¡Se les acabó la joda! Prohibieron la entrada a la cancha a violentos de Colón por dos años
El Ministerio de Seguridad le puso un freno a tres hinchas de Colón que armaron un quilombo bárbaro en un entrenamiento, donde hasta un juvenil ligó un piedrazo en la cabeza.
Todo empezó cuando un centenar de personas se apareció en el complejo "4 de Junio" mientras el plantel profesional de Colón estaba entrenando. Querían hablar con los dirigentes, pero la cosa se descontroló rapidísimo. Empezaron a tirar bombas de estruendo, piedras y botellas vacías, intentando derribar el portón de entrada.
Ni la Infantería pudo calmarlos. Los agresores siguieron tirando cosas contra los policías y los patrulleros, dejando daños por todos lados. En medio de ese descontrol, que se dio por el mal momento que pasaba el club, un pibe de la Reserva, Kevin Colli, que estaba entrenando con la Primera, se ligó un piedrazo en la cabeza. ¡Una locura!
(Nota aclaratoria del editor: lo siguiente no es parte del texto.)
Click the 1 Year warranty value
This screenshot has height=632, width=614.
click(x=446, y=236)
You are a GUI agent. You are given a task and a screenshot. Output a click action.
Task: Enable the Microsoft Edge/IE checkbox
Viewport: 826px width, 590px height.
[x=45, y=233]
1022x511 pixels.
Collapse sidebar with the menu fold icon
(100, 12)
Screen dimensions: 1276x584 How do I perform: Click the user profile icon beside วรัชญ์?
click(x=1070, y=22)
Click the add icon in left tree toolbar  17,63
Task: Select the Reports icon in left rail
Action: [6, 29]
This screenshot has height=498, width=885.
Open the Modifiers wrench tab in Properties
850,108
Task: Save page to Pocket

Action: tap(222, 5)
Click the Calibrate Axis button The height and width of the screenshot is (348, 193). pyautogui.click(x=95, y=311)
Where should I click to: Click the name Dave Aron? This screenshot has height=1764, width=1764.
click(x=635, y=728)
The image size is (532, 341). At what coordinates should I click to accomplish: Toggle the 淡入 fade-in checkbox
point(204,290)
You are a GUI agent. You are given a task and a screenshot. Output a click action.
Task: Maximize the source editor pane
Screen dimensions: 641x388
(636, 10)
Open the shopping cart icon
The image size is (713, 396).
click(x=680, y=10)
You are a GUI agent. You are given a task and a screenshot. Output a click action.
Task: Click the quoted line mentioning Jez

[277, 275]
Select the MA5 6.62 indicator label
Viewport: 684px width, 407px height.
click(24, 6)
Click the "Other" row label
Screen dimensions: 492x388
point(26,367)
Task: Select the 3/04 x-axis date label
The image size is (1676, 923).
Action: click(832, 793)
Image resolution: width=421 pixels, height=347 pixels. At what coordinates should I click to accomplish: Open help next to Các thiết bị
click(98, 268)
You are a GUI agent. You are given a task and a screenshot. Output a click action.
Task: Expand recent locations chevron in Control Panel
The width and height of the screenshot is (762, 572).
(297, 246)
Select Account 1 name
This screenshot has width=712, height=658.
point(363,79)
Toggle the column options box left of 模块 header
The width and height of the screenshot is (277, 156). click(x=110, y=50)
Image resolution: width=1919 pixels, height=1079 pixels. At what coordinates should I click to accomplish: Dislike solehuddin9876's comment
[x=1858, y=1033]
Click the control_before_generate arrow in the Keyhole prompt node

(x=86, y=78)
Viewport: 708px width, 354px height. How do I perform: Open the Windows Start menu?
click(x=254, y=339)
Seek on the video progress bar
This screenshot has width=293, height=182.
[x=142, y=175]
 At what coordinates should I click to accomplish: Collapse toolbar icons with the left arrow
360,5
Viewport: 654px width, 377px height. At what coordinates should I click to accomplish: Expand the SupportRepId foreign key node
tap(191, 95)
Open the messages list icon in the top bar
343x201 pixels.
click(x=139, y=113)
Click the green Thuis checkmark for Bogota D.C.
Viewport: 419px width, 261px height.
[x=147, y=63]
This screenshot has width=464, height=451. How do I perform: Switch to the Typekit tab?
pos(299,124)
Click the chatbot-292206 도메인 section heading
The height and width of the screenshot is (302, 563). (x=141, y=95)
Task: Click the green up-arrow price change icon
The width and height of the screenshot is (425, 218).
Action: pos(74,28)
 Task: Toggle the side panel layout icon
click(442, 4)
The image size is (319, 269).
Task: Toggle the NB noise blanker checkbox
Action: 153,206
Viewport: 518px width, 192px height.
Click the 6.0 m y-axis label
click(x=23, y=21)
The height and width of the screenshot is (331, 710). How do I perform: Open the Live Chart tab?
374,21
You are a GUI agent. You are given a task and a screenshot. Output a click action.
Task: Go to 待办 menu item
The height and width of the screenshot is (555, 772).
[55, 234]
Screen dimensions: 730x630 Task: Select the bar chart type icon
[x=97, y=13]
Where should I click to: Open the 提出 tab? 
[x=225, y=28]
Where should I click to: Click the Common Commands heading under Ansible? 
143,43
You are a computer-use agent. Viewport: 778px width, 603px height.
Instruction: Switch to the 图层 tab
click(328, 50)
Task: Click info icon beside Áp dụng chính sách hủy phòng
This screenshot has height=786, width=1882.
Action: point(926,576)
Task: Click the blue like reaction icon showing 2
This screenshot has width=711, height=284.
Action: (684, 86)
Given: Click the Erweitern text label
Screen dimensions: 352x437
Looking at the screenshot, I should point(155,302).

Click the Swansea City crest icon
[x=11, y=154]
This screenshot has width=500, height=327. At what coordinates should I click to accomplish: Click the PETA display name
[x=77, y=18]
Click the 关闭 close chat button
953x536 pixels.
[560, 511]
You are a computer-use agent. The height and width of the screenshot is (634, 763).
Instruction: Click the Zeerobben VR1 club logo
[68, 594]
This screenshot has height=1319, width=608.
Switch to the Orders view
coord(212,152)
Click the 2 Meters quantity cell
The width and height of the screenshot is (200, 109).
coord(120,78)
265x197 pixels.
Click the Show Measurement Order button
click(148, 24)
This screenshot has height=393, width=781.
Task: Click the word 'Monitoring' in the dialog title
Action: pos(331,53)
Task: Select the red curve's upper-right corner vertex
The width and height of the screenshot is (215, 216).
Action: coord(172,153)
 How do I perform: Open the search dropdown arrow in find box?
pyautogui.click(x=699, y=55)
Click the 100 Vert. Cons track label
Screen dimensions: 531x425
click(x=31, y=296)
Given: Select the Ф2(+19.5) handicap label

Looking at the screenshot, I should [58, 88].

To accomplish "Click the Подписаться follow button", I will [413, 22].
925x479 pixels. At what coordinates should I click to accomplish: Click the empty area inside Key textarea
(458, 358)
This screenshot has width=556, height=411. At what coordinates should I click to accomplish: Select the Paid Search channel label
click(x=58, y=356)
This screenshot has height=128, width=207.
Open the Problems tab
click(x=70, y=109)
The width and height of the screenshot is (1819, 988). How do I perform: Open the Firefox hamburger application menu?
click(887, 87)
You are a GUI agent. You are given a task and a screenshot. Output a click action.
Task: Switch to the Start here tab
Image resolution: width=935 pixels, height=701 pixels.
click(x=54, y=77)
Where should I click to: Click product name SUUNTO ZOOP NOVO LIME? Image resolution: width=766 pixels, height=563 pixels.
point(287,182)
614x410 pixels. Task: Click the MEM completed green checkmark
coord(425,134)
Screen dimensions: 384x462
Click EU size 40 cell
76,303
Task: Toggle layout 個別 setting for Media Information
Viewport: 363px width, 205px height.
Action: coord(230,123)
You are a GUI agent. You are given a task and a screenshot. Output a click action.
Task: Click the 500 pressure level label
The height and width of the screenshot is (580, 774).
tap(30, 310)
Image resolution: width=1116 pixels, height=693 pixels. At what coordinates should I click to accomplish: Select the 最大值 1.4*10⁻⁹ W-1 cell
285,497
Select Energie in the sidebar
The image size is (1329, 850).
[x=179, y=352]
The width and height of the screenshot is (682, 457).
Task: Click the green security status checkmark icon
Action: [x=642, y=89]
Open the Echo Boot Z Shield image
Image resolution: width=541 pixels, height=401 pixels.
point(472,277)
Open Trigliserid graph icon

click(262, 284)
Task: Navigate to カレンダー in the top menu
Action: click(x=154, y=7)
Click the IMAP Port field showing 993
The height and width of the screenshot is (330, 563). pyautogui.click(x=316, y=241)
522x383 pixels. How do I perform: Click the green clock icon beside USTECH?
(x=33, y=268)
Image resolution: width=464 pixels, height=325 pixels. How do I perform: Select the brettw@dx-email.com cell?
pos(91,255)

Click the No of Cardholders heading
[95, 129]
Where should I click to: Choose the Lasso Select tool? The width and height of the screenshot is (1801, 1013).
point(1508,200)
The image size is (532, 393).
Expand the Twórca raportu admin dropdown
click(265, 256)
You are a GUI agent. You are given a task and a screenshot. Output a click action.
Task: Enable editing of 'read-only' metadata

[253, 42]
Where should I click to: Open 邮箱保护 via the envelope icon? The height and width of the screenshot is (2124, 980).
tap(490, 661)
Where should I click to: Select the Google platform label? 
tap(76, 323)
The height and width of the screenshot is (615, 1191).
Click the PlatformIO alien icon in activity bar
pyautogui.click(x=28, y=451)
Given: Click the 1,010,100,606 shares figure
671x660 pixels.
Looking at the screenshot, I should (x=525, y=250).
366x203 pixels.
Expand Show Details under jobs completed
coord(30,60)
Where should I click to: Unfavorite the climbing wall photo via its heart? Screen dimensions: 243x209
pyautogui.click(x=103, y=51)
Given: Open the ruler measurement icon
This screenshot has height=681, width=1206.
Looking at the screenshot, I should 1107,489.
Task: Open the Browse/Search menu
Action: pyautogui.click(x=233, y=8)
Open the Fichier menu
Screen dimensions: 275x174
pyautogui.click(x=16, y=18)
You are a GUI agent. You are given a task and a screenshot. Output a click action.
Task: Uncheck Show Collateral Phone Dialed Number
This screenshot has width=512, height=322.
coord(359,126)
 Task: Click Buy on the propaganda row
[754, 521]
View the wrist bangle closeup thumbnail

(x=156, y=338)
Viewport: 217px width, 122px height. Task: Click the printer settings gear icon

La policía identificó y detuvo a García, Ortiz y Balcaza por daño calificado y resistencia a la autoridad. Con todas las pruebas en la mesa, la Coordinación de Seguridad en Eventos Masivos pidió que se les aplicara una restricción para ir a la cancha, y la Dirección de Seguridad Deportiva lo aprobó.
Así, por dos años, estos tres no podrán pisar un estadio. La medida busca ponerle un límite a los que van a la cancha a hacer lío, y no a alentar a su equipo. No se guardó nada la ministra Patricia Bullrich, que también aplicó la misma medida a dos hinchas de Independiente por agresiones a dirigentes en un partido contra Banfield.
El objetivo es claro: sacar de las tribunas a los que buscan problemas y no dejan que la gente de bien disfrute del fútbol en paz. Porque el fútbol es pasión, pero no puede ser un campo de batalla.